Income Tax Consideration
A leasing company will consider residual securitization because it wishes to accelerate the receipt of a substantial part of the value of its residuals. The same leasing company, however, will generally not want to accelerate the recognition of this income for tax purposes. Moreover, because buyers of residuals are not likely to pay what the leasing company believes their true value to be, the leasing company will likely want to retain the upside potential represented by a junior interest in the Residual Securitization SPE just as it retains the junior security in a lease securitization.
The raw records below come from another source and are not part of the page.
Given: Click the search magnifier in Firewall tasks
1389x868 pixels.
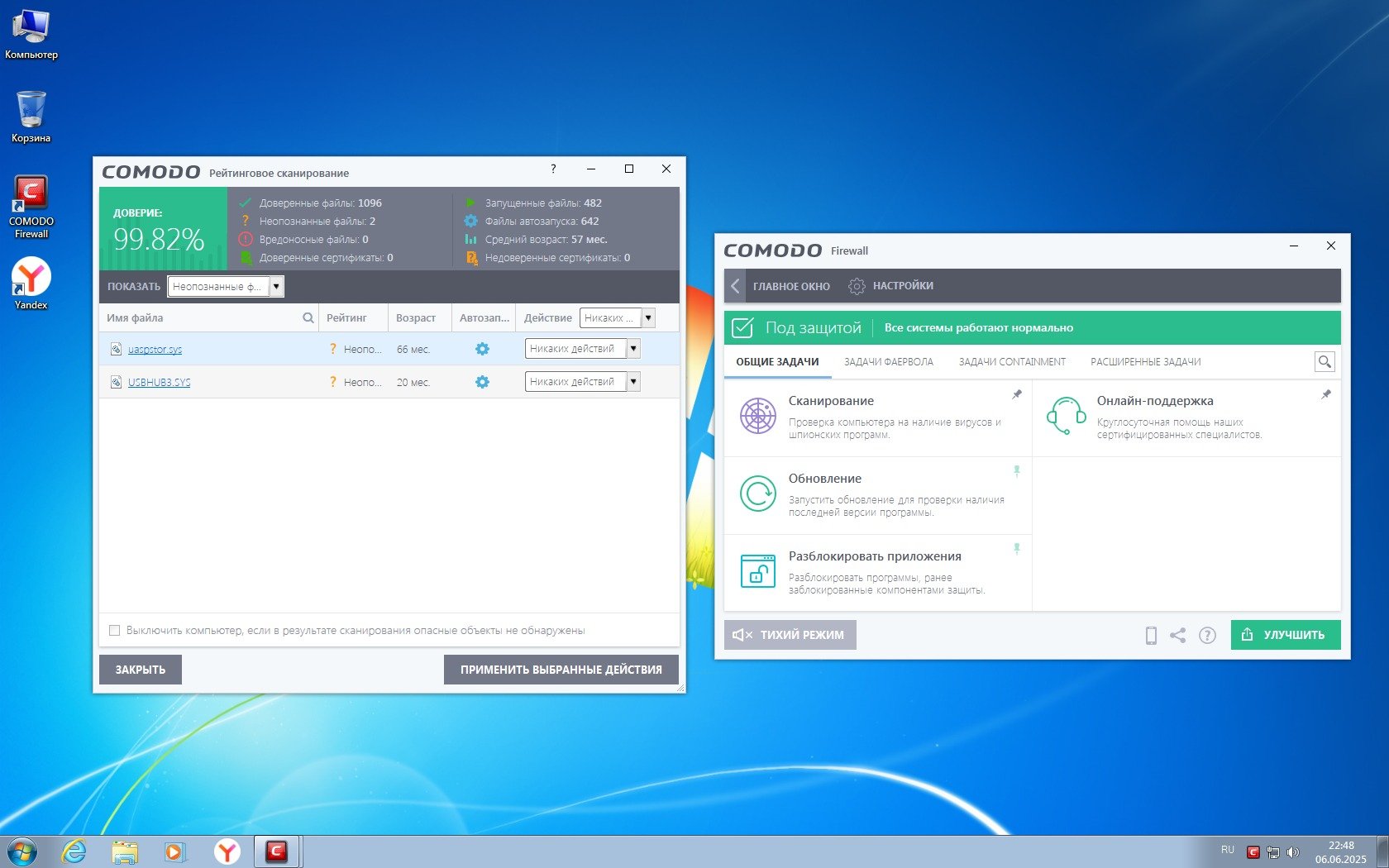Looking at the screenshot, I should coord(1324,361).
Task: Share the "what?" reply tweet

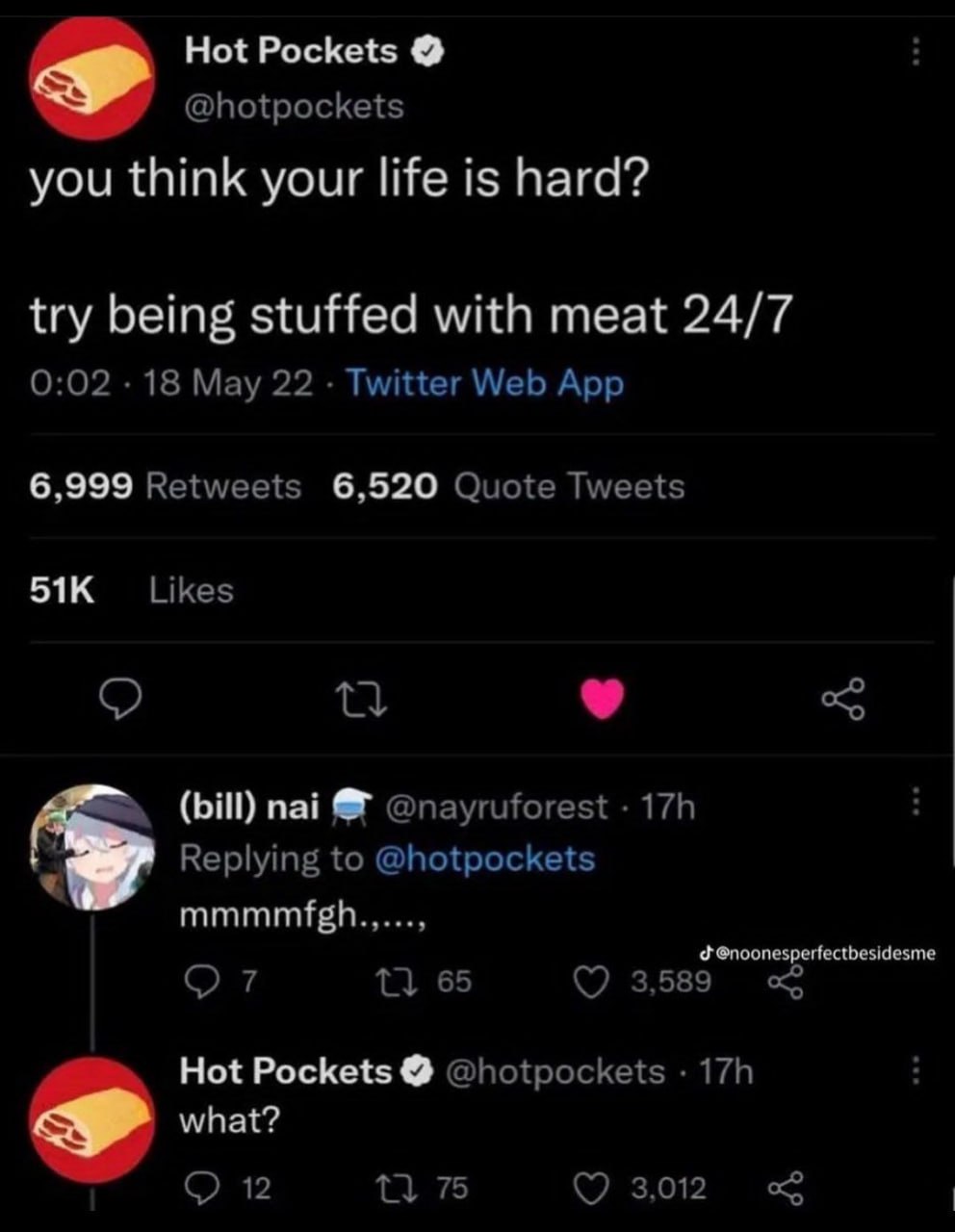Action: pos(785,1189)
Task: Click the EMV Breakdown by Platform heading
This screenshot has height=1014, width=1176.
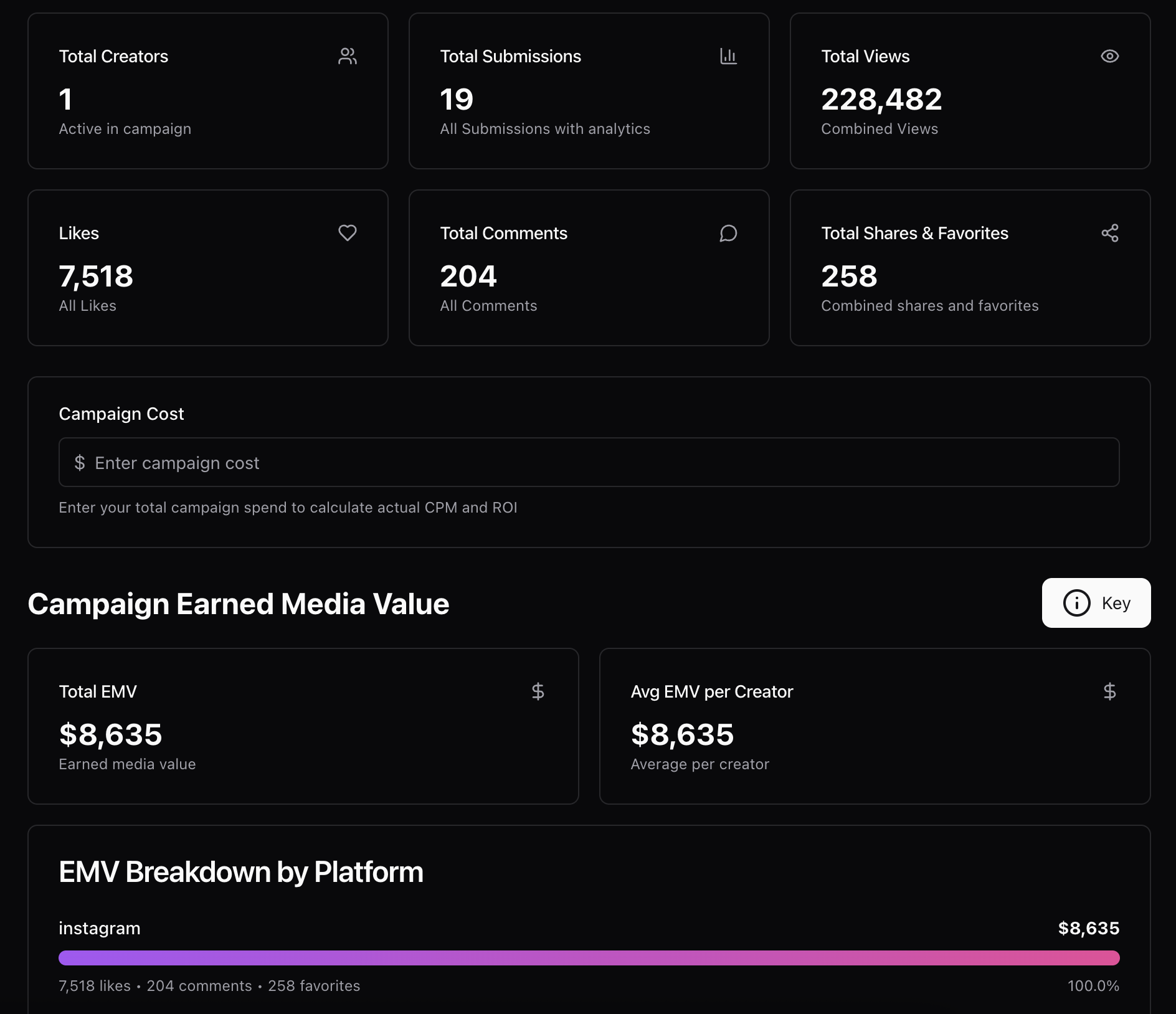Action: point(241,872)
These factors taken together generally mean that a leasing company will want to structure a residual securitization so that the transfer of residuals to the Residual Securitization SPE will be ignored for income tax purposes. One approach to achieving this result for federal and most state income tax purposes is to organize the Residual Securitization SPE as a single member limited liability company that is wholly owned by the leasing company. Depending on accounting objectives, the securities are then issued either as debt instruments or as trust certificates (equity interests for at least some state law purposes) that are treated as debt for tax purposes.
Unlocking the Maximum Residual Values
Because the junior lease securitization securities held by a Residual Securitization SPE are dependent on both the actual residual realization on the underlying equipment and the performance of the lease securitizations, the value of the junior lease securitization securities is considerably more difficult to assess than the value of a stream of fixed payment obligations. This means that, without further enhancement, the purchaser of residual-backed securities is likely to require considerable over collateralization which will reduce significantly the proceeds of the residual securitization.
However, if the residual securities are supported by a residual value policy, letter of credit or similar instrument issued by a credit worthy third party, the purchasers of the residual backed securities might well be willing to finance up to 100% of the projected residual values. Such 100% residual financing will not likely be possible, however, since any third party enhancement provider will, in all probability, itself require some level of over collateralization.
If, however, the enhancement provider is more experienced and expert in residual valuation than the usual purchasers of asset backed securities, this over collateralization may be far less than would be required for a residual securitization transaction without third party support. Thus, the all-in cost of residual securitization may be reduced by the inclusion of a third party enhancement provider even though such inclusion will complicate the transaction structure.
Reprinted with permission from the July/August 1998 issue of the "Leasing and Financial Services Monitor."